English version by Lara Gastaldi
After the disaster that destroyed the Amazon forest a few months ago, it is the Australian continent the new sufferer. Heavy damage was caused by fires and animals paid the highest price; the number of victims among Australian species is immeasurable.
The fires which have been affecting Australia for weeks have now reached a relevant amount; these are far more than the burnings which have hit other regions of the world in the past such as California, Siberia or the Amazon forest. Fires in the Australian bush represent a natural and physiological factor for this biome, where the burning of shrubs and brushwood is certainly not an extraordinary event. However, the scale and intensity of the fires that this country has faced in the past recent weeks are extraordinary, which have been intensified by the influence of humans’ irresponsible and business-centric actions.
Although the fire issue is – at the moment – slightly diminished thanks to the rains which hit the country, the damage is immeasurable. In addition to the wrecked buildings and houses, the cost of fires is tremendously high, not only for human beings but also for animals.

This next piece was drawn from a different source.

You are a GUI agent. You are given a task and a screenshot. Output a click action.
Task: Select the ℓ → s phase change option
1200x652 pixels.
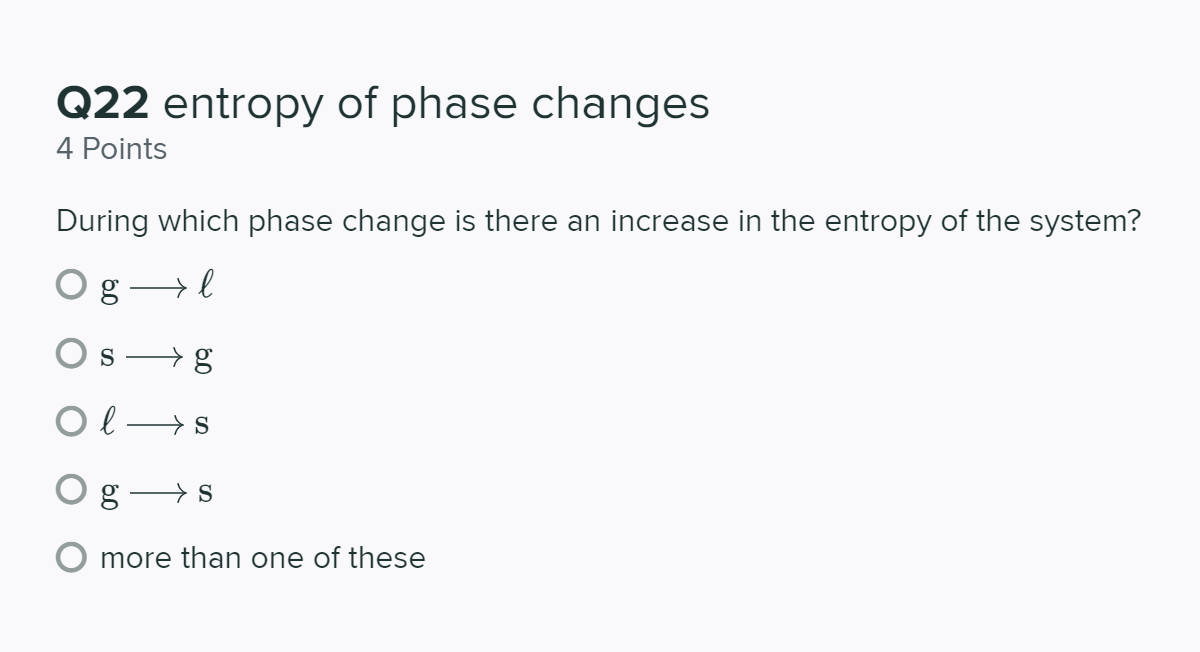[70, 421]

The University of Sydney has estimated that about 480 million animals died in 2019 due to Australian fires. Because of the most recent wave of flames, however, about 8.000 koalas have already deceased, while Kangaroo Island, the island of the kangaroos, has been evacuated.
Animals’ deaths occurred not only by the hand of the fire but also due to the progressive transformation into ash of the eucalyptus forests, which are the fundamental food sources for koalas. Moreover, the forest areas are necessary for the survival of other Australian animal species, such as opossums, wombats, wallabies or platypuses.
The terrible consequences of the fires debated and the reasons behind them have been abundantly discussed. Global warming is the great culprit, which has triggered a series of collateral issues, such as winds and droughts – which massively contribute to intensifying the extent of burnings.
In this situation, it would seem no longer sufficient to contain the rise in global temperatures to 1.5 ° by 2050, as settled by the Paris agreements. Nonetheless, governments are doing very little or nothing at all to keep their commitment – and the Australian government is one of them. Indeed, the Australian economy is still strongly connected to coal, whose industry is supported and promoted by the current government. Moreover, the Australian conservative government strongly disapproves a national economy’s decarbonisation.